In Minnesota, both federal and state tax reporting follow the same set of procedures. If you have a casualty or loss relating to real property (your home, household items or vehicles), you are allowed to deduct it on both your federal and state tax return. A casualty event includes unexpected or uncommon events and disasters but does not include normal wear, tear or breakdown from usage.
If your property is not completely demolished you need to find the lesser of the adjusted basis of your property or the decrease in fair market value. This can be difficult to do, so it is recommended that consult an appraiser. Once you have calculated this amount, you must reduce this loss by any reimbursement which you received from insurance.

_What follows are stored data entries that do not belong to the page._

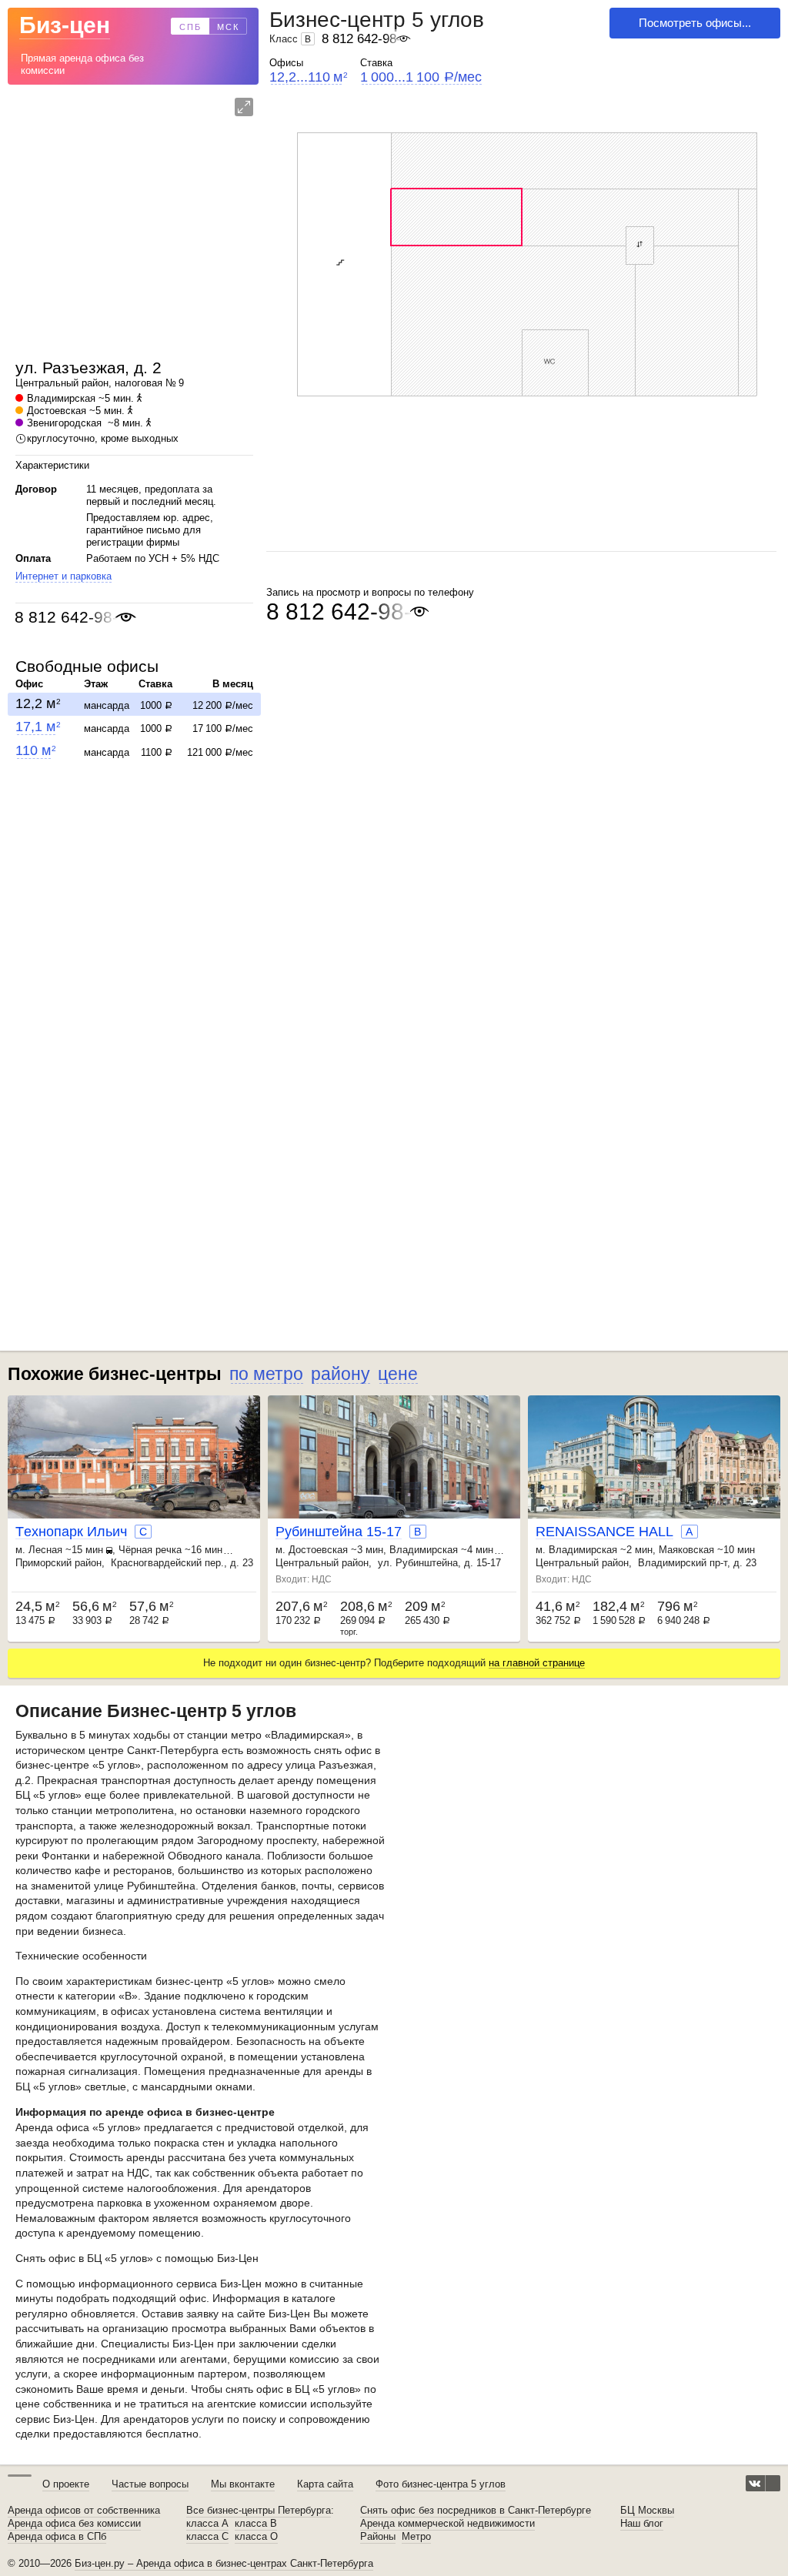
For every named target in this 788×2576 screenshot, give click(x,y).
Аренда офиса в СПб (57, 2536)
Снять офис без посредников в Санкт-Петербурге (475, 2510)
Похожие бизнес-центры (115, 1374)
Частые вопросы (150, 2484)
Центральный (46, 383)
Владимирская (61, 398)
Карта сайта (325, 2484)
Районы (378, 2536)
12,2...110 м (308, 77)
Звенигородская (64, 423)
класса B (256, 2523)
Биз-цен (64, 25)
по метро (266, 1374)
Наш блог (641, 2523)
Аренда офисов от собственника (84, 2510)
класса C (207, 2536)
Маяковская (686, 1549)
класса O (256, 2536)
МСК (228, 27)
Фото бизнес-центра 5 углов (441, 2484)
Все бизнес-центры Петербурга (258, 2510)
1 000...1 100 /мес (421, 77)
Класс (290, 39)
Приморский (43, 1563)
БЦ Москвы (647, 2510)
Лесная (45, 1549)
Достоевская (56, 410)
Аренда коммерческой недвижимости (447, 2523)
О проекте (65, 2484)
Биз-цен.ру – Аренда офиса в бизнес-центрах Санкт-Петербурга (224, 2563)
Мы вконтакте (243, 2484)
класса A (207, 2523)
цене (398, 1374)
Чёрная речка (150, 1549)
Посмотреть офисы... (695, 22)
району (340, 1374)
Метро (416, 2536)
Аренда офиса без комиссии (74, 2523)
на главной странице (537, 1663)
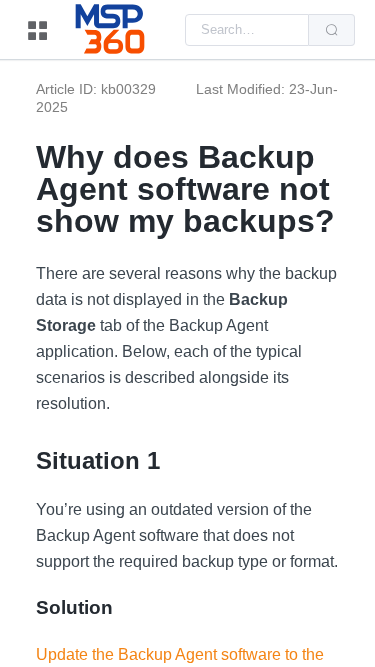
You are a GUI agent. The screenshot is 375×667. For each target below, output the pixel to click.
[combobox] (247, 30)
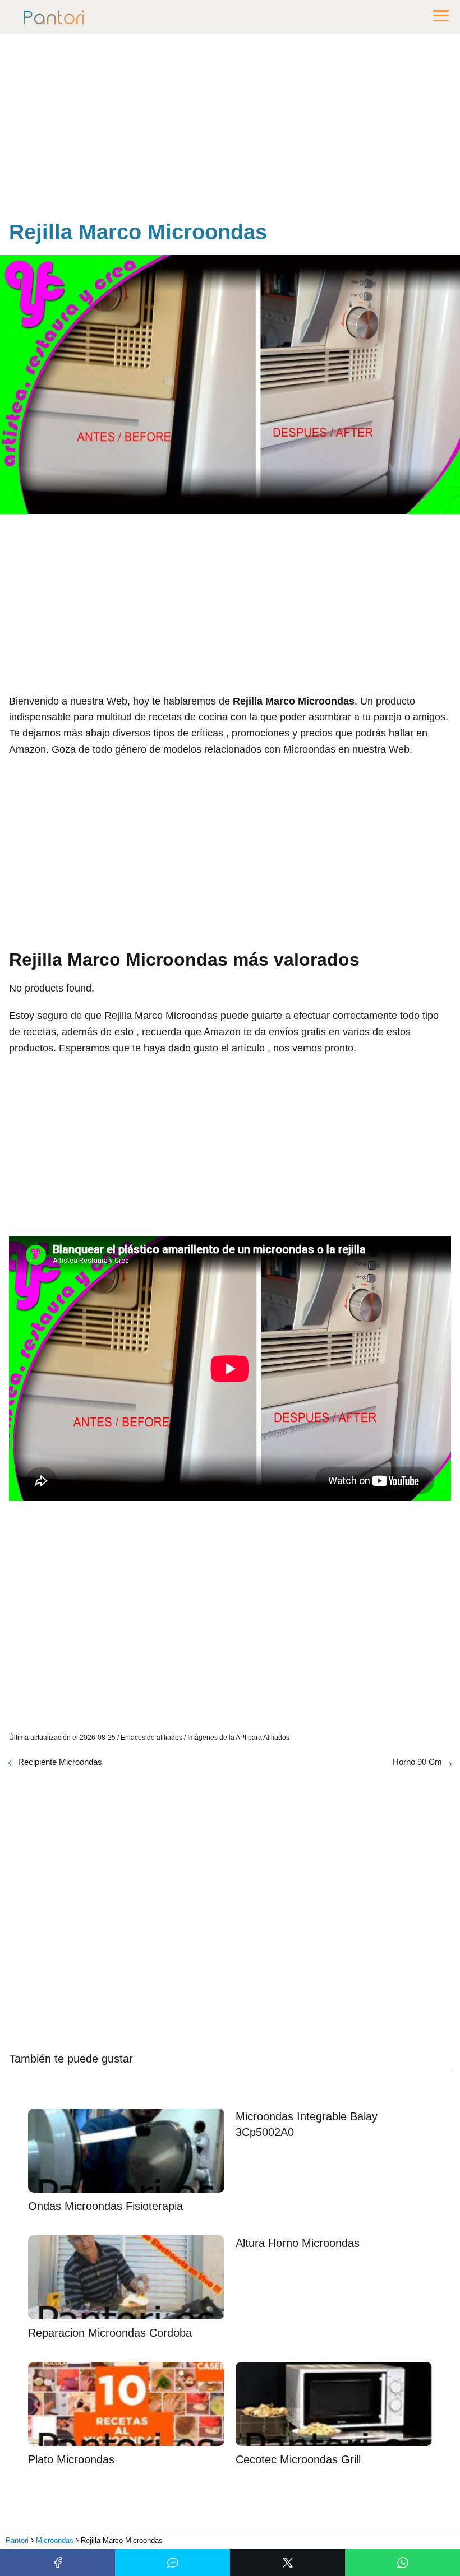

Finally, you must follow the “$100 and 10% rule.” For all property held for personal use, you must subtract $100 from each casualty, disaster or theft. Once you have found the final amounts, you need to sum them, and subtract 10% of your adjusted gross income from the total. This amount will give you your total allowable casualty and theft losses for the year.
The 10% rule is the most difficult step in deducting losses from a disaster. Once you have subtracted 10% of your adjusted gross income, you may not qualify to deduct anything. This is quite common, with the IRS reporting that only 160,000 tax returns reporting casualty losses were filed in 2012.